▸ **Assignment**: Given the listing below, write out exactly the lines starting with the line that has "Task: Activate the Circle sketch tool" and going on through the line that has "Task: Save the", both kept.

::::

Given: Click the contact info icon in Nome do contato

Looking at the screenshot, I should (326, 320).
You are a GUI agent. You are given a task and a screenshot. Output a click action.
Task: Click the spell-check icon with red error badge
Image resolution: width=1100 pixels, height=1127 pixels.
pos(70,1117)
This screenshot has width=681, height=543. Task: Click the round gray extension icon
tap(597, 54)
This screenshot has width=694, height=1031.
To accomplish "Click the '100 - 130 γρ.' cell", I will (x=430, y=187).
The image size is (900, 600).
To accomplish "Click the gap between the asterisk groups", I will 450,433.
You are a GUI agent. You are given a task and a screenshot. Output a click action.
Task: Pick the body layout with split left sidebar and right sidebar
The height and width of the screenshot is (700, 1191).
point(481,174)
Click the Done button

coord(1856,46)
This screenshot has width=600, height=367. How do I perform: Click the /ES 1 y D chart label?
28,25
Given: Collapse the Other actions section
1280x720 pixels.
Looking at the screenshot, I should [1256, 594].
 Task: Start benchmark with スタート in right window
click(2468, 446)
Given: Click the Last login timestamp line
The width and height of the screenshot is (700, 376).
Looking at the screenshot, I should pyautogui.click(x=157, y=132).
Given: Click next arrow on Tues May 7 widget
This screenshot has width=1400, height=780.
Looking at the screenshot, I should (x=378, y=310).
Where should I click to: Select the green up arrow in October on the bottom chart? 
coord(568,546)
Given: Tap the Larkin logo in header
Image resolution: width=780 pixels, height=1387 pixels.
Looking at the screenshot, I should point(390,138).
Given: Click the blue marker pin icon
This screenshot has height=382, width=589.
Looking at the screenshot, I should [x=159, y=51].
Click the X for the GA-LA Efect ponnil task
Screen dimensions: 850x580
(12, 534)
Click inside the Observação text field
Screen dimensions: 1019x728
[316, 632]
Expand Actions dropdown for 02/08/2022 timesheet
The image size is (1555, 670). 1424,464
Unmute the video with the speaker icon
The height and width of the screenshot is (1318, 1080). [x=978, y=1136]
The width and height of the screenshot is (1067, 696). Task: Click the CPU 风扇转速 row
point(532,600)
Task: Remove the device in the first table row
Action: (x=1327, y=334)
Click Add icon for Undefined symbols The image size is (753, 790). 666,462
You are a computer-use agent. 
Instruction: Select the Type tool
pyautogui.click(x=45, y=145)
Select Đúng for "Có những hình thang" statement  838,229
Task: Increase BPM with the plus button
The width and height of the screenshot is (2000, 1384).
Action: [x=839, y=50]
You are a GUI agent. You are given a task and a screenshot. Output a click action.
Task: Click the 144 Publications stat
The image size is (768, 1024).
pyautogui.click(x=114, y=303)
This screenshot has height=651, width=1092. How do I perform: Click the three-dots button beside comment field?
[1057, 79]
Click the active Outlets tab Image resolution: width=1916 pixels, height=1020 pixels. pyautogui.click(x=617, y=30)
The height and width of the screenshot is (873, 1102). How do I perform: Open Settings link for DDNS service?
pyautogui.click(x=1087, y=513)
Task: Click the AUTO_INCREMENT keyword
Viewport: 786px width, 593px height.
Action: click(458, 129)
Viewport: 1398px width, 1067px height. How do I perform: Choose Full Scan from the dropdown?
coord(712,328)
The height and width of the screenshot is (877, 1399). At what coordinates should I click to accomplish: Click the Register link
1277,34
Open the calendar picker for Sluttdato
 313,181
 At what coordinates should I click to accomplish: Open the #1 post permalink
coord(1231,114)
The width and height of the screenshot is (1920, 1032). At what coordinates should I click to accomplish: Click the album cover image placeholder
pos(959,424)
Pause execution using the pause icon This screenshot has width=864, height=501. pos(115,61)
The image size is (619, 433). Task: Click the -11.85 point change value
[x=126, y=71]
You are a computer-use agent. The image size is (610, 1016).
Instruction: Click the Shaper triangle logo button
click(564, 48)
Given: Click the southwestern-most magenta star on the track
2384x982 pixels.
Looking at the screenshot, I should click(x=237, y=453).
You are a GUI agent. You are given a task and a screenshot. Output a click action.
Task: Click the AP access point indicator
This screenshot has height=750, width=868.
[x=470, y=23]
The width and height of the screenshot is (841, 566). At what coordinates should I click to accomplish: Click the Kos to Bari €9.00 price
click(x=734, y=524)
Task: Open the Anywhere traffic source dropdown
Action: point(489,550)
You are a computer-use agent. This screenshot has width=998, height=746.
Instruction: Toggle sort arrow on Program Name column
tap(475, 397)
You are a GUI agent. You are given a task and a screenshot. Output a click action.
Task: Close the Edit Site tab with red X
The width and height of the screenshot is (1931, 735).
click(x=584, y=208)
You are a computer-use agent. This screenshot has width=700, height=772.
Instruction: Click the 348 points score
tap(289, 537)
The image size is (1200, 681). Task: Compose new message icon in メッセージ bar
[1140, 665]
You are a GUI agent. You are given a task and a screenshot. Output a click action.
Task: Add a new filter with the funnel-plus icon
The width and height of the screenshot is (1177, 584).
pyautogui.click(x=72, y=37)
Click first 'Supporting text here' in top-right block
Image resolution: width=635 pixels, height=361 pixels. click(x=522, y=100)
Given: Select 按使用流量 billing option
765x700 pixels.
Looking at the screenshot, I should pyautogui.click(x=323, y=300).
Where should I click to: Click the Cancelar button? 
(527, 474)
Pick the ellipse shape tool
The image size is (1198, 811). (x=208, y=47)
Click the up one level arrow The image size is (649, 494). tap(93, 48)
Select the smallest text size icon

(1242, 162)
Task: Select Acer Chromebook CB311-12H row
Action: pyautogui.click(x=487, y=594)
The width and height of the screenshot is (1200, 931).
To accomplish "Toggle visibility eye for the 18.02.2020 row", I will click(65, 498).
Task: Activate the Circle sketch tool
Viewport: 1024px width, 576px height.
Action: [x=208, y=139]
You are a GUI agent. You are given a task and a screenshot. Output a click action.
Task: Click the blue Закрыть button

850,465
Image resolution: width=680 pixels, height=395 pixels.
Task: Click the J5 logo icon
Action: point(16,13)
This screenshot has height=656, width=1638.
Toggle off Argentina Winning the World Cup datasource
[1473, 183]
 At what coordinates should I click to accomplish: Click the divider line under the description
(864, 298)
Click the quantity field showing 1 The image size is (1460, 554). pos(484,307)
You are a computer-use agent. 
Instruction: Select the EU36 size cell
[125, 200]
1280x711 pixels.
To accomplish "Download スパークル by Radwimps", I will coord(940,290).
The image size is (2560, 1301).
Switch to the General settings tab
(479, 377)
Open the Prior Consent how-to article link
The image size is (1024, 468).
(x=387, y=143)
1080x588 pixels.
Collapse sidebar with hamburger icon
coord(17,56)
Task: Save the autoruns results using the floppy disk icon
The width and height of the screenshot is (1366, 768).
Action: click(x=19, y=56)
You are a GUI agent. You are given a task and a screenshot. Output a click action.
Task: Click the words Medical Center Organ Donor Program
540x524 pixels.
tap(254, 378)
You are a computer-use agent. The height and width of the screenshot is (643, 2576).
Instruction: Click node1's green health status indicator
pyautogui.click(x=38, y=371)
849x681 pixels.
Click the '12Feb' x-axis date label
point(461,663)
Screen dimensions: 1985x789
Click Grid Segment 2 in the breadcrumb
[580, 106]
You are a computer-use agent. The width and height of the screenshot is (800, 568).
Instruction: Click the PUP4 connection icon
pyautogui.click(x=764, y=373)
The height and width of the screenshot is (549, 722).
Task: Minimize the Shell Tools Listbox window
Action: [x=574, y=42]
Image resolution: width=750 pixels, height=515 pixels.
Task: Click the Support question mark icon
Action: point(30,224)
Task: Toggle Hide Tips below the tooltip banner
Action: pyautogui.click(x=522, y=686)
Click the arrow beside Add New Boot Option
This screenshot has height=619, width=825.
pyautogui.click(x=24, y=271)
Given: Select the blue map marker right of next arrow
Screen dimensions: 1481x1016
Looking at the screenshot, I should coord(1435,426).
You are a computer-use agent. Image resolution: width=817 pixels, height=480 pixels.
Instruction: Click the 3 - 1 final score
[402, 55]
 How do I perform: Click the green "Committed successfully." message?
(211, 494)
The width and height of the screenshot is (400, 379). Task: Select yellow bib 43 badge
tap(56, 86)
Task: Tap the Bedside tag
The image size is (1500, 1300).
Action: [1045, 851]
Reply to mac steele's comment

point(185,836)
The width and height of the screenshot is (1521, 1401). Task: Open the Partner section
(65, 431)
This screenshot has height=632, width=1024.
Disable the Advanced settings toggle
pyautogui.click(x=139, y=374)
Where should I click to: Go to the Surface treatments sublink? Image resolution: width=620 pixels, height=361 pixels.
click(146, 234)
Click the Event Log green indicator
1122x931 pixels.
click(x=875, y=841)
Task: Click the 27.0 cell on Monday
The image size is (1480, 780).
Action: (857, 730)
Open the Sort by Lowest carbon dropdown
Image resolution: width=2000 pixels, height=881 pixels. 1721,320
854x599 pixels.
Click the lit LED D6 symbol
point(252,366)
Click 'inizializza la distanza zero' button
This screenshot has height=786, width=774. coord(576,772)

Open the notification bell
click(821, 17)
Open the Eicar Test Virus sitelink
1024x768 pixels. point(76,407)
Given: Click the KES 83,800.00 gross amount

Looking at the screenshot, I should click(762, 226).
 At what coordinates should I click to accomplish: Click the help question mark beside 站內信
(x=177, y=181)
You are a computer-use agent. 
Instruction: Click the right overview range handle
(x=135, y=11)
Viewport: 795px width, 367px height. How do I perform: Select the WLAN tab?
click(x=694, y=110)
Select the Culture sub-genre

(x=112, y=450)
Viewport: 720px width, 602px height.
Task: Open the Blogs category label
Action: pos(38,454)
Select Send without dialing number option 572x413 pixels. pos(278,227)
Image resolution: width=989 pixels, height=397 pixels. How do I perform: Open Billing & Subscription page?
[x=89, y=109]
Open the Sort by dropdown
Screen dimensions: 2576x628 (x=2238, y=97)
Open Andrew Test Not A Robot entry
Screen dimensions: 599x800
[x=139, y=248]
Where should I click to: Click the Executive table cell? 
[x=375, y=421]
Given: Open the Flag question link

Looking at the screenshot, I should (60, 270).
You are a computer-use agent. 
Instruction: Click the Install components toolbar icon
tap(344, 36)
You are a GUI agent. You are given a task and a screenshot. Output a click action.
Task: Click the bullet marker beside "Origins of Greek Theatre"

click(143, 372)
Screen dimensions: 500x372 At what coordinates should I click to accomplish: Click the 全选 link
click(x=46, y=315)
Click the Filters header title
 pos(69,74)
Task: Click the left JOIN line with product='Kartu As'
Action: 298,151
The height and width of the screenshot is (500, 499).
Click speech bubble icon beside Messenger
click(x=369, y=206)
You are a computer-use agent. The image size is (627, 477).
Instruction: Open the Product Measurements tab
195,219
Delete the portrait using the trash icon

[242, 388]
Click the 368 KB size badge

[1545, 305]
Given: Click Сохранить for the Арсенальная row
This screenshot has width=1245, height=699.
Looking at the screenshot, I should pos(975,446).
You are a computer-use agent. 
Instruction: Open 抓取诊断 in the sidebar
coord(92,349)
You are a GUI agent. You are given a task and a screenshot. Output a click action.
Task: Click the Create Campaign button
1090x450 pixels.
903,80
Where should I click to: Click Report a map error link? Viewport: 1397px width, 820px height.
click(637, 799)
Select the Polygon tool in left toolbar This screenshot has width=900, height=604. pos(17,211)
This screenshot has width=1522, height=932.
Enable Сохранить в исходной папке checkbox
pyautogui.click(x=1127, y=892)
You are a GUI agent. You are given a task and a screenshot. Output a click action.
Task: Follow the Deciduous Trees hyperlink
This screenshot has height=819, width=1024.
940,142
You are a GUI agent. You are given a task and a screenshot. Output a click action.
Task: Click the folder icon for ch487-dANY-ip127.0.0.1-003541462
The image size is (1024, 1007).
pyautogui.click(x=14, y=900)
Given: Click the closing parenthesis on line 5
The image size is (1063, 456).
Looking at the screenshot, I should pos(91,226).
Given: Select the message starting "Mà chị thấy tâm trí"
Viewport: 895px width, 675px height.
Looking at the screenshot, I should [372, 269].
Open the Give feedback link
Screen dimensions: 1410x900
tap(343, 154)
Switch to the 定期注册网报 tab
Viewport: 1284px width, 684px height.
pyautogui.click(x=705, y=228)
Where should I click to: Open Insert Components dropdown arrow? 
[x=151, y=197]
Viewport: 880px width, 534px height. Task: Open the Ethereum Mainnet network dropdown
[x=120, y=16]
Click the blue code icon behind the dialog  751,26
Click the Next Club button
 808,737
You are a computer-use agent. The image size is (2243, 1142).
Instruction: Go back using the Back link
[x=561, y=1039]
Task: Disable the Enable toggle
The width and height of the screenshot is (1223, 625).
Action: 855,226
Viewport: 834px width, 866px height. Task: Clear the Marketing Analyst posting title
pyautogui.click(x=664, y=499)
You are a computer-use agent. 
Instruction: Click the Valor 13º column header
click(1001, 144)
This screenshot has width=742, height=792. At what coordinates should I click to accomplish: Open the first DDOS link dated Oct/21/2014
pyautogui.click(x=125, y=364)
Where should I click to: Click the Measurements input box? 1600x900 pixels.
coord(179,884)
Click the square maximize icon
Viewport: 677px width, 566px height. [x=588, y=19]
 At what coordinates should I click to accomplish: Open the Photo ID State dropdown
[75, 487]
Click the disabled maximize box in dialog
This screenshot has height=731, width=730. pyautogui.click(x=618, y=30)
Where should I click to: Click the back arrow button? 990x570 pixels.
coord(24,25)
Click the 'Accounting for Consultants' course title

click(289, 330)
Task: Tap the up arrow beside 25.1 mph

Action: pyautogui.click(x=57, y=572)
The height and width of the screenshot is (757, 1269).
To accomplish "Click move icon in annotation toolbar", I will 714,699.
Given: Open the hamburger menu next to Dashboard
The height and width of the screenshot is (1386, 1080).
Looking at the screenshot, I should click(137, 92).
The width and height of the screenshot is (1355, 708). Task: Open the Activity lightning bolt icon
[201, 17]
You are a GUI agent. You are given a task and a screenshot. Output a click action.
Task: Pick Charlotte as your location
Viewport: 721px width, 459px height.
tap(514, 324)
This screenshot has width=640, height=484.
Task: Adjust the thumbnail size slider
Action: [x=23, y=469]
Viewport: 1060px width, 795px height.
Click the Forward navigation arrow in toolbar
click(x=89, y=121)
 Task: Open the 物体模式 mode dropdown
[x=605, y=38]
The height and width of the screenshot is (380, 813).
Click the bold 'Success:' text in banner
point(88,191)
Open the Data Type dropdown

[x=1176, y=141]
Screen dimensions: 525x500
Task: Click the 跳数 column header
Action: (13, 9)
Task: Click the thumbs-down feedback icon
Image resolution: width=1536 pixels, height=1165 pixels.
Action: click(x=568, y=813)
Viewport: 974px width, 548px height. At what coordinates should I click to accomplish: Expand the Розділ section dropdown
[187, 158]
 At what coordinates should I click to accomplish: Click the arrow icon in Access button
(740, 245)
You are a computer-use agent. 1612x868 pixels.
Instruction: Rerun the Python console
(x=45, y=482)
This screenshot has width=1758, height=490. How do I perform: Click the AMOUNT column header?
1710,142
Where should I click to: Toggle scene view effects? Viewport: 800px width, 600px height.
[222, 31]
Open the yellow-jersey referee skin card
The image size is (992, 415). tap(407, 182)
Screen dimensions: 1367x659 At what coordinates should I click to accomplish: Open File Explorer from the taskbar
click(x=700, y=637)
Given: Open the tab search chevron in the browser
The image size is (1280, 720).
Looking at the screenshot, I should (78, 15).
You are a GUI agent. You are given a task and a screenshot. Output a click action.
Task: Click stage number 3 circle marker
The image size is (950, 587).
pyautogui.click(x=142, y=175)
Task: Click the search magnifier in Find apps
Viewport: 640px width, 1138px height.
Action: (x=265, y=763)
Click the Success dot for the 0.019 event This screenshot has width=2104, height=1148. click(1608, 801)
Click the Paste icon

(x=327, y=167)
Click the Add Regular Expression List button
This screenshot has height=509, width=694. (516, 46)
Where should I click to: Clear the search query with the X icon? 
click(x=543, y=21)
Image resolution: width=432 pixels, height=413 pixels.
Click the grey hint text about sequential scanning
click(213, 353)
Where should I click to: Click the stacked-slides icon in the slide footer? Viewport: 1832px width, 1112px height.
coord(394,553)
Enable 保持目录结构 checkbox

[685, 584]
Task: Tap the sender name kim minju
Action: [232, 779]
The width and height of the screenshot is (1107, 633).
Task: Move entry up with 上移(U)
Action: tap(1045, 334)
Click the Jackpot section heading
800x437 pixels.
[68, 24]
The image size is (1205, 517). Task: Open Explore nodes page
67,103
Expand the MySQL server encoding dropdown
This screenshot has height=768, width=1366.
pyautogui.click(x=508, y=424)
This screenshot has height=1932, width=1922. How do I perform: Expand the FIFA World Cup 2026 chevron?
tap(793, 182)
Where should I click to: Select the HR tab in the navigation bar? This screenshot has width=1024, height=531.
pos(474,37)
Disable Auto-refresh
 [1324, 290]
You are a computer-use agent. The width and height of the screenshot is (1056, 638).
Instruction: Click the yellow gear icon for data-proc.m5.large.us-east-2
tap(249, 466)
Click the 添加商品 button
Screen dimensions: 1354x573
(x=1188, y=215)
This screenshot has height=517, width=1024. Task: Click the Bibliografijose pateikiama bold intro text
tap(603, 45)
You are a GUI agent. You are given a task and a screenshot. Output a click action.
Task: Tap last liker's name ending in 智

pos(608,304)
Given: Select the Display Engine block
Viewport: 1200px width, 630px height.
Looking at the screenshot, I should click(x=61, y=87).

::::

▸ **Written solution**:
Task: Activate the Circle sketch tool
Viewport: 1024px width, 576px height.
Action: [x=208, y=139]
You are a GUI agent. You are given a task and a screenshot. Output a click action.
Task: Click the blue Закрыть button

850,465
Image resolution: width=680 pixels, height=395 pixels.
Task: Click the J5 logo icon
Action: point(16,13)
This screenshot has height=656, width=1638.
Toggle off Argentina Winning the World Cup datasource
[1473, 183]
 At what coordinates should I click to accomplish: Click the divider line under the description
(864, 298)
Click the quantity field showing 1 The image size is (1460, 554). pos(484,307)
You are a computer-use agent. 
Instruction: Select the EU36 size cell
[125, 200]
1280x711 pixels.
To accomplish "Download スパークル by Radwimps", I will coord(940,290).
The image size is (2560, 1301).
Switch to the General settings tab
(479, 377)
Open the Prior Consent how-to article link
The image size is (1024, 468).
(x=387, y=143)
1080x588 pixels.
Collapse sidebar with hamburger icon
coord(17,56)
Task: Save the autoruns results using the floppy disk icon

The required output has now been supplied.